== Segment start ==

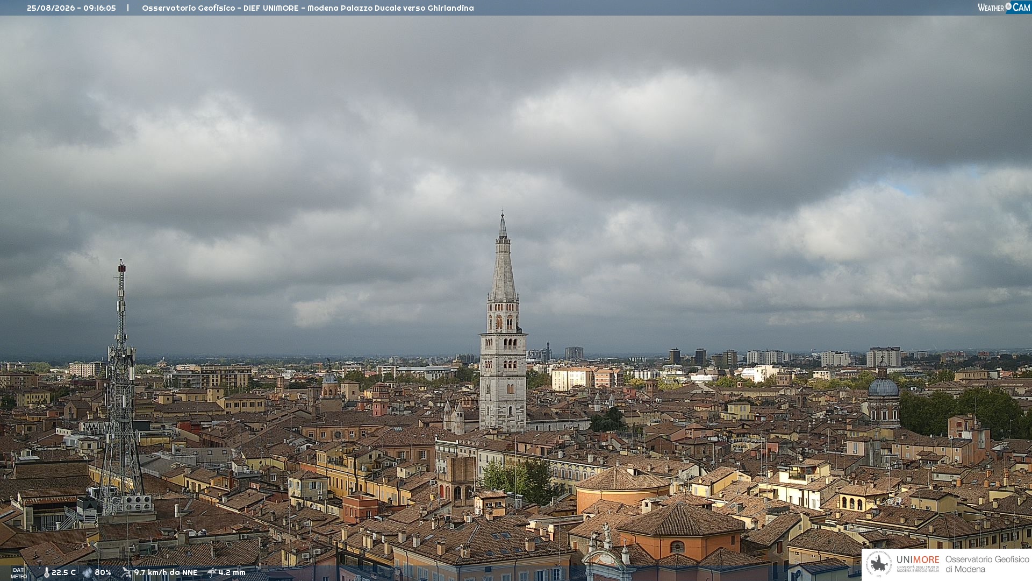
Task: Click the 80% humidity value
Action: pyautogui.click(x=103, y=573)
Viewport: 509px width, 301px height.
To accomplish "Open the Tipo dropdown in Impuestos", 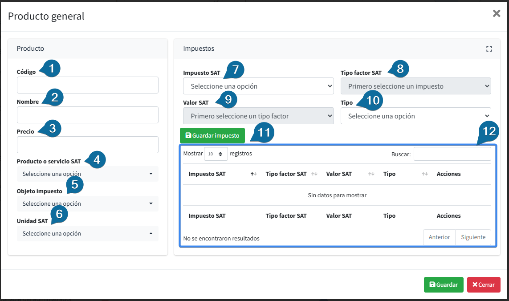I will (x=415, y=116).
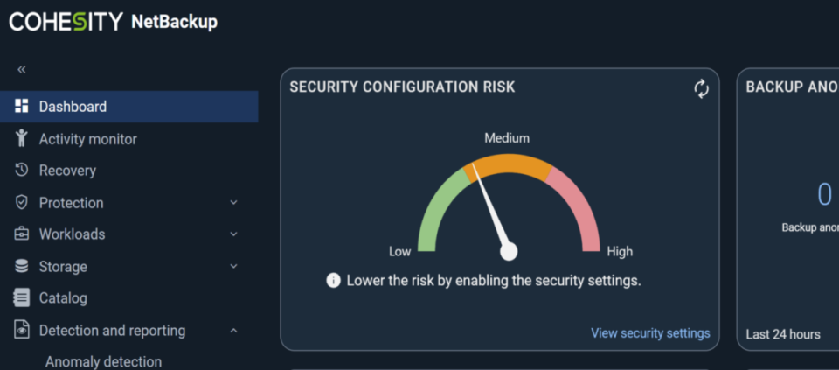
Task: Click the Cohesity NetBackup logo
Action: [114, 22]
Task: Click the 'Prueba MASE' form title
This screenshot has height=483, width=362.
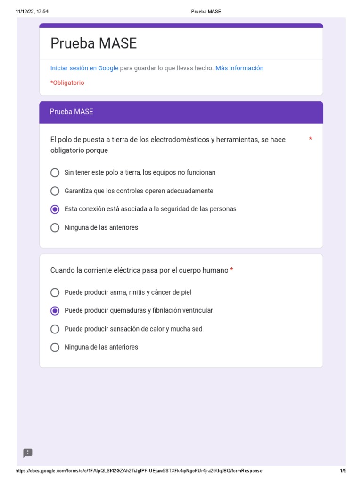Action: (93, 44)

== Segment end ==
== Segment start ==

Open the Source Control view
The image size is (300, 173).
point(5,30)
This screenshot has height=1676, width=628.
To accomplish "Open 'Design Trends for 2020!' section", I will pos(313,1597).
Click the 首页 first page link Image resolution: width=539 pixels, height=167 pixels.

== Segment end ==

_BRIEF_. Only the lines from the one containing "This screenshot has height=1676, width=628." through the one containing "Click the 首页" are to be retyped, both boundary lines included, with no other material.

_SOLVED EXERCISE_.
This screenshot has height=1676, width=628.
To accomplish "Open 'Design Trends for 2020!' section", I will pos(313,1597).
Click the 首页 first page link Image resolution: width=539 pixels, height=167 pixels.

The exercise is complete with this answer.